SVD works for ANY matrix (any shape, any rank), provides optimal low-rank approximations, reveals rank, gives the pseudoinverse, and connects to eigenvalues. It's the 'Swiss army knife' of matrix decompositions.

How does SVD relate to eigendecomposition?

For symmetric A, SVD and eigendecomposition coincide. For general A: singular values are √(eigenvalues of AᵀA), right singular vectors are eigenvectors of AᵀA, left singular vectors are eigenvectors of AAᵀ.

What's the geometric interpretation?

Any linear map can be decomposed as: (1) rotate/reflect by Vᵀ, (2) scale along axes by Σ, (3) rotate/reflect by U. SVD reveals the 'principal axes' of the transformation.
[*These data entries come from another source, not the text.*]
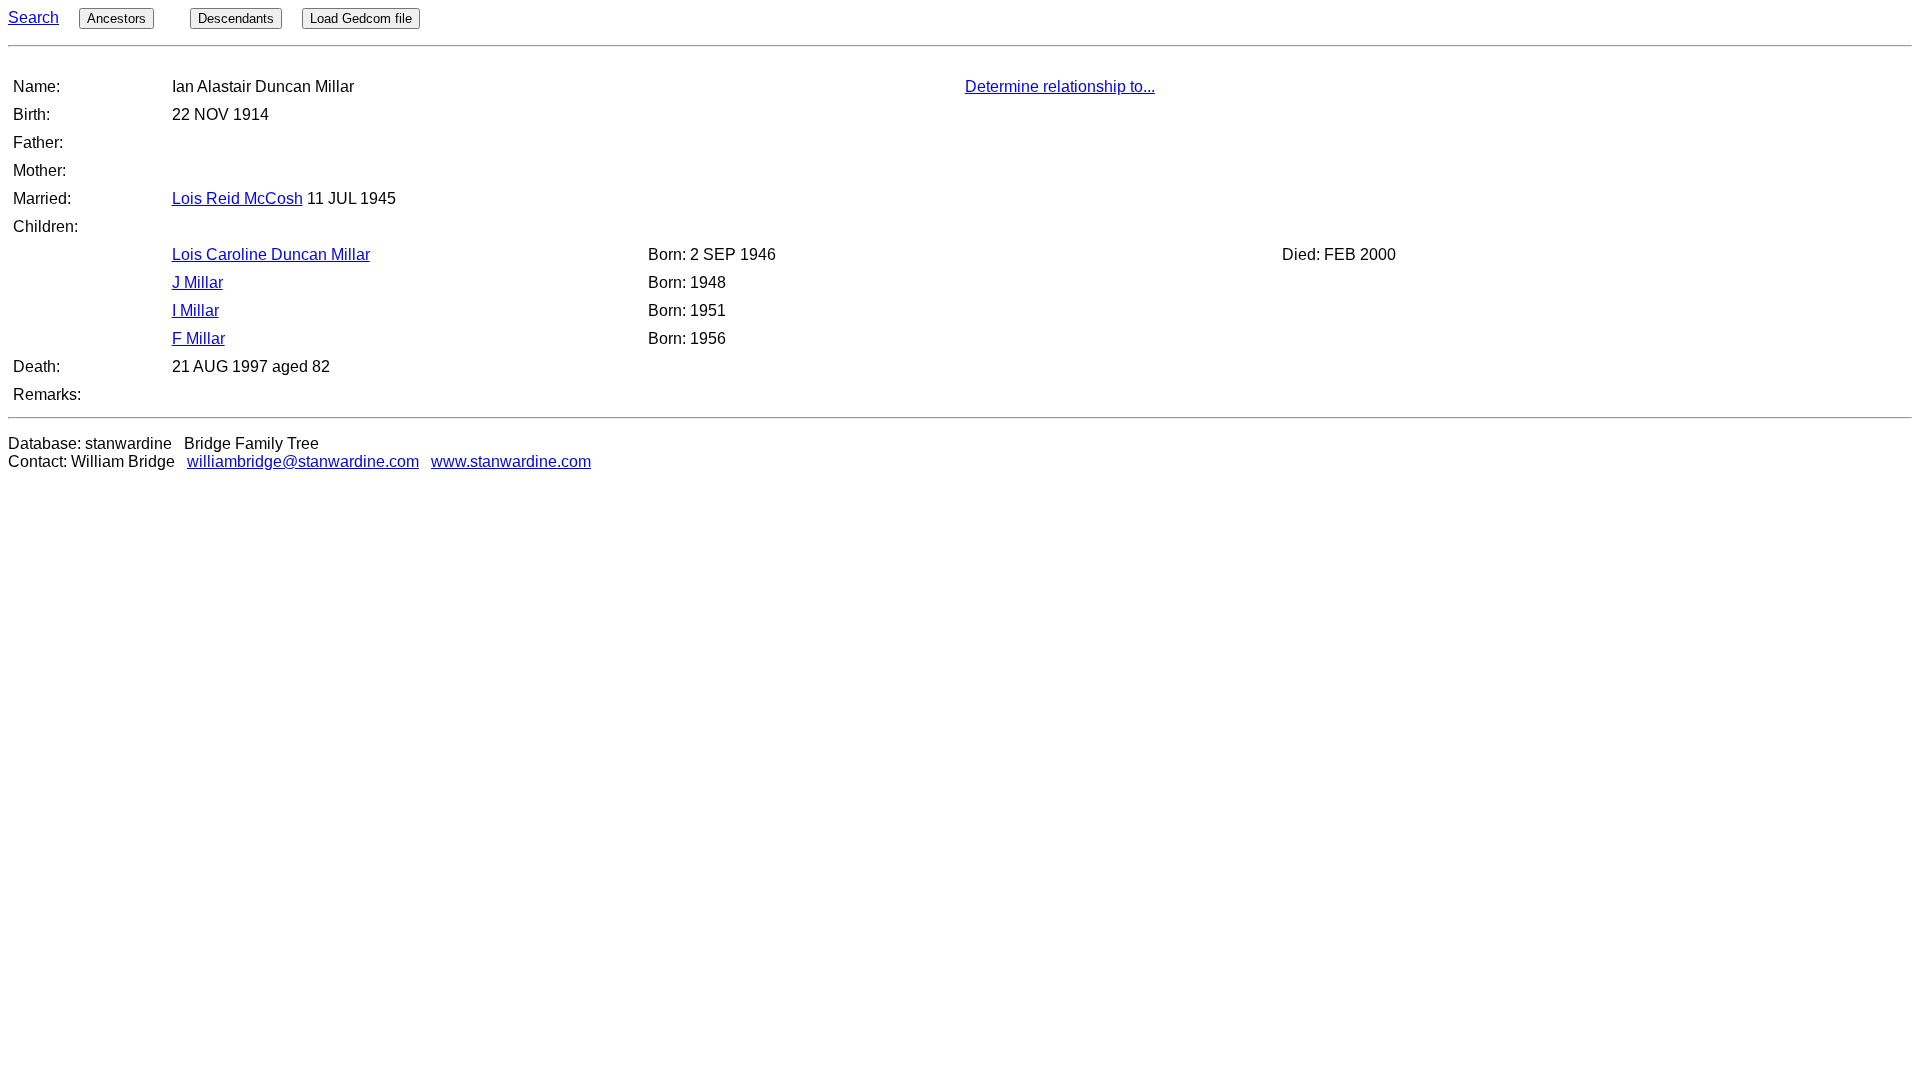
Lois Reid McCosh (237, 198)
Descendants (236, 18)
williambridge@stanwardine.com (303, 461)
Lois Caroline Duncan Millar (271, 254)
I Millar (195, 310)
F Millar (198, 338)
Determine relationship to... (1060, 86)
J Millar (197, 282)
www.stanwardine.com (511, 461)
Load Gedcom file (361, 18)
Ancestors (116, 18)
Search (33, 17)
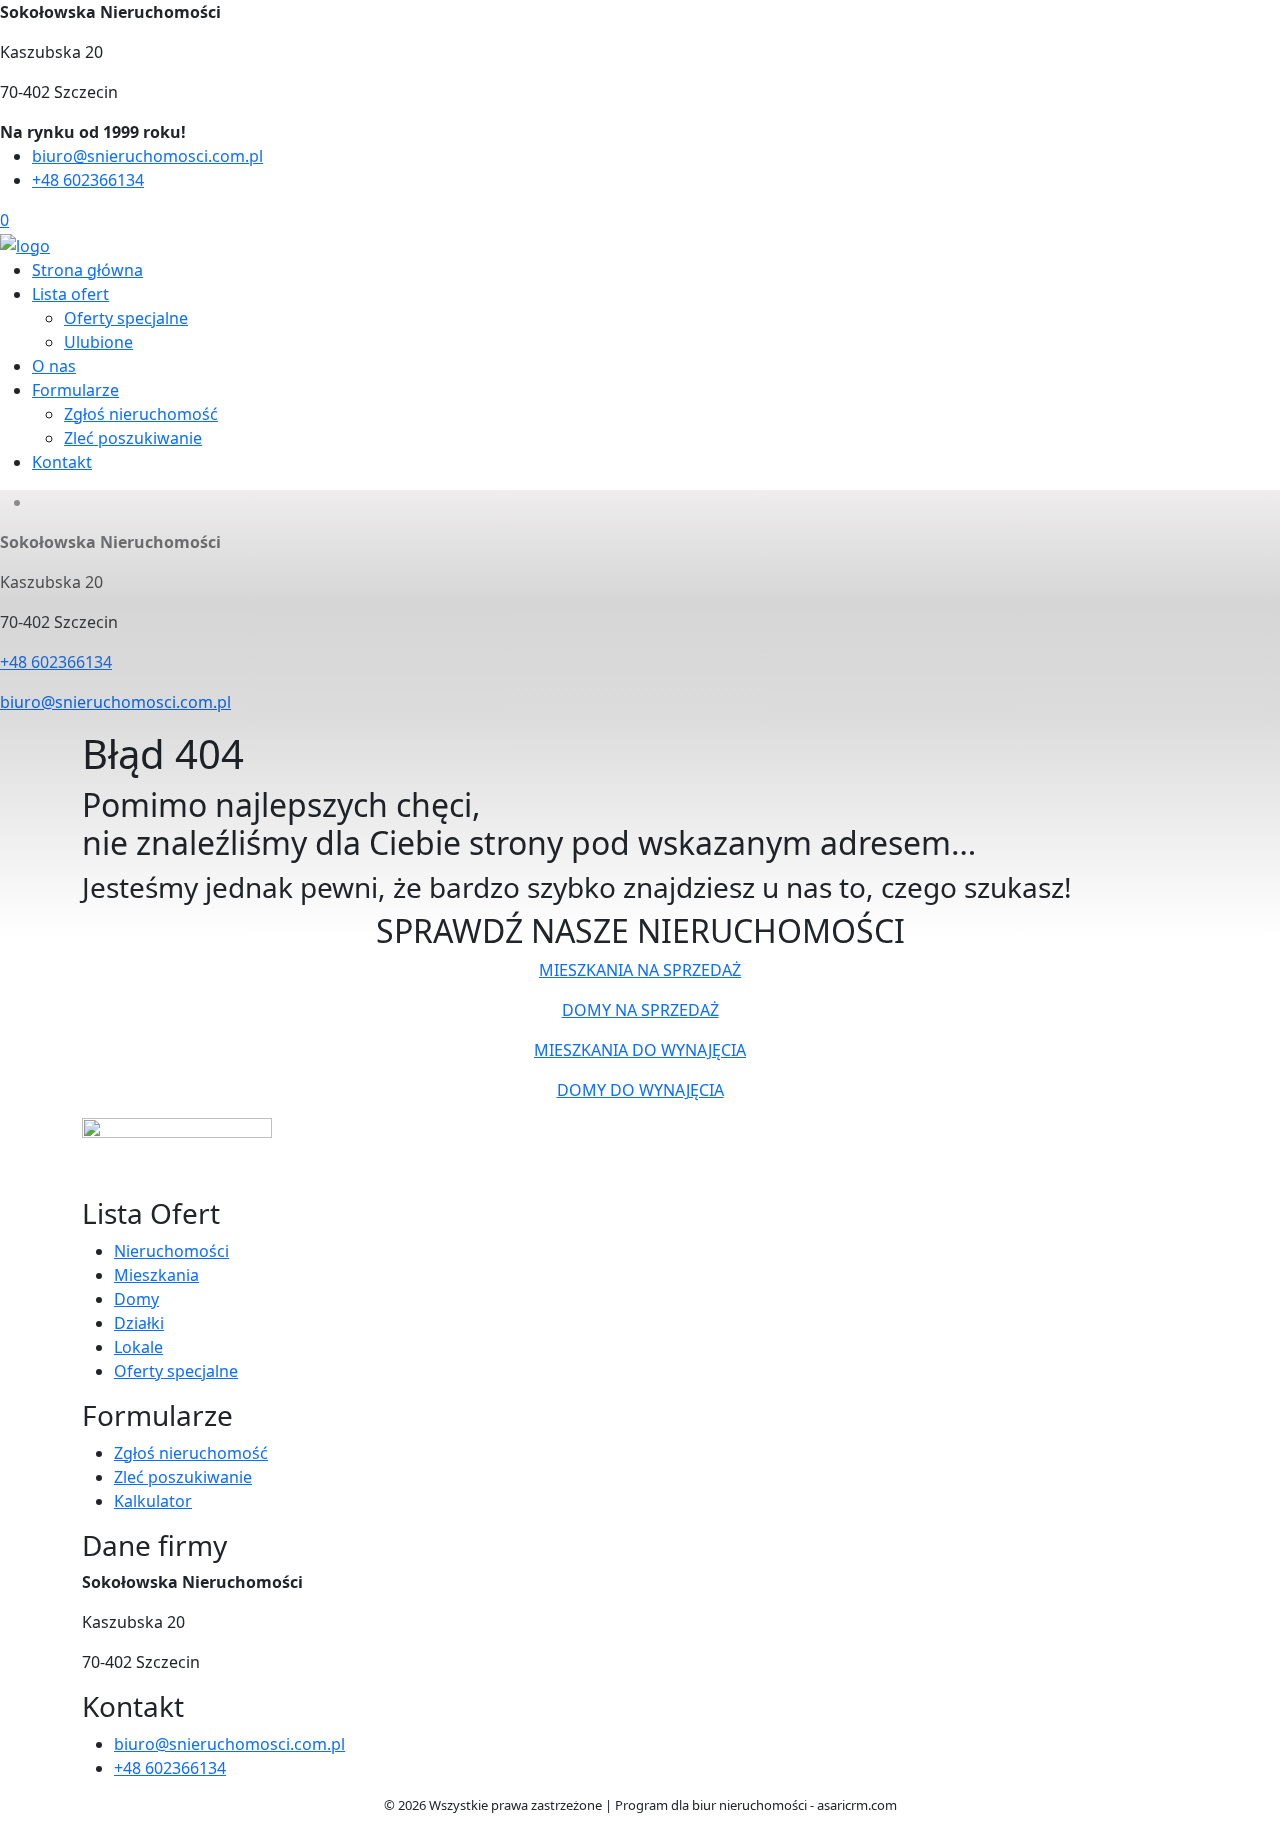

How is SVD used in image compression?

An image is a matrix of pixel values. Keep only top k singular values/vectors to get a rank-k approximation. This compresses the image while preserving the most important visual features.

What's the relationship to PCA?

PCA on data matrix X uses SVD of the centered data. Principal components are columns of V (right singular vectors). Explained variance comes from squared singular values.

How do I compute SVD?

Theoretically: find eigenvalues/vectors of AᵀA and AAᵀ. Practically: use iterative algorithms (Golub-Reinsch, divide-and-conquer). Never form AᵀA explicitly—it loses precision!

What's the pseudoinverse good for?

A⁺ solves least squares: x = A⁺b gives min-norm least squares solution. Works for any matrix (not just invertible). A⁺ = VΣ⁺Uᵀ where Σ⁺ inverts nonzero singular values.

Why is low-rank approximation optimal?

Eckart-Young theorem: The rank-k truncated SVD minimizes ||A - B||₂ and ||A - B||_F over all rank-k matrices B. No other rank-k matrix gets closer to A.

What does the condition number tell us?

κ(A) = σ₁/σₙ measures sensitivity to perturbations. Large κ means ill-conditioned: small input changes cause large output changes. Affects numerical stability.

Can singular values be negative?

No! Singular values are always non-negative (they're square roots of eigenvalues of the positive semidefinite matrix AᵀA). By convention, they're ordered σ₁ ≥ σ₂ ≥ ... ≥ 0.